Vessin is the Empire's finest structural engineer - solitary, exacting, more fluent in load tolerances than in human connection. She has spent eleven years building things that outlast the politics that commissioned them, working alone because the problems she solves are best solved that way, and telling herself, carefully and accurately, that she has never been lonely. When a void-collapse at the contested northern border threatens to sever the trade routes between two rival empires, Vessin is assigned the most structurally impossible commission of her generation: design a bridge across an active rift in the fabric of the world.
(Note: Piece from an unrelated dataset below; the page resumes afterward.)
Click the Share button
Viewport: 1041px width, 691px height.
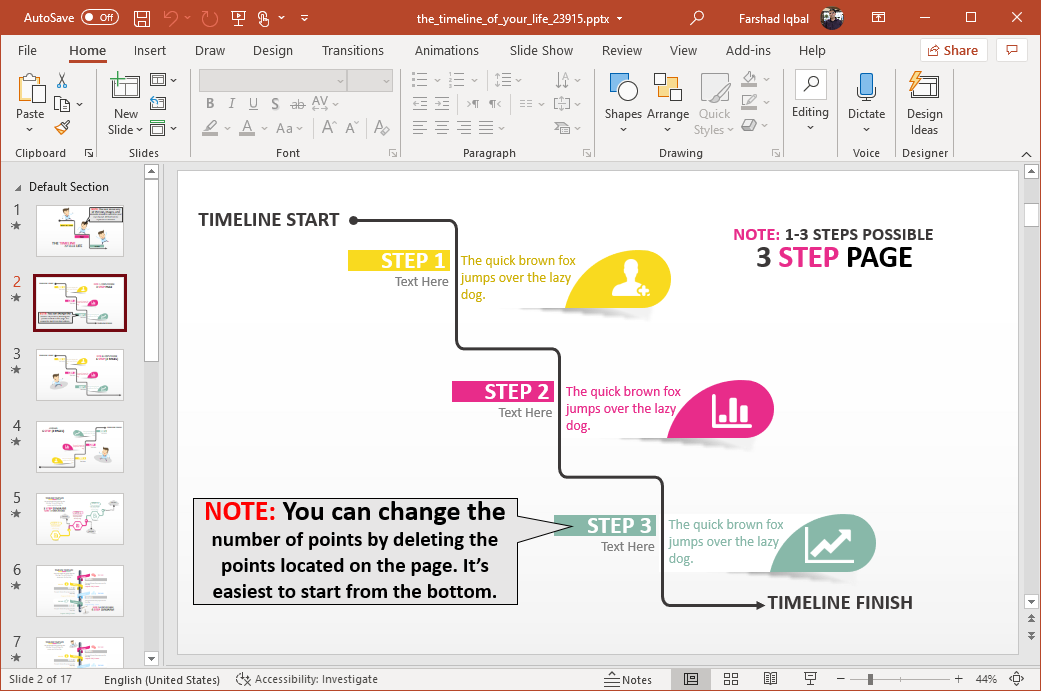953,50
The catch: she cannot do it alone.
Caelindra Sorath is the Celestial Kingdom's preeminent architect - brilliant, meticulous, and carrying eight years of quiet wounds from a mentor who took credit for the foundational work that built her career. She arrives at the neutral-ground commission site with four models that need revising and the unsettling awareness that Vessin Kael's published papers have already changed how she thinks about load theory.
They are assigned to build together. The junction calculus - the mathematical framework that would allow a bridge to span the boundary between two incompatible structural conditions - does not exist. Neither architect's methodology is sufficient. The void is actively collapsing. They have seventeen days.
What follows is a love story told entirely in the language of two people who have only ever trusted their work. Two women who find each other through foundational audits and notation arguments, through a void-walk past the safety boundary and the slow discovery that the other person has been the variable they couldn't account for. When a political adversary moves to claim credit for the breakthrough they are building together, Vessin and Caelindra must decide not only how to defend their work - but whether the framework they've built in the drafting hall is the only thing worth protecting.
Set against an immersive secondary world where necromantic compression and celestial tension-load theory represent two fundamentally different ways of understanding what makes things hold, The Weight of Unmaking is a slow-burn sapphic fantasy about intellectual trust as intimacy, the cost of building alone, and what it means to design something meant to outlast you - together.
The void remembers what crosses it. So do they.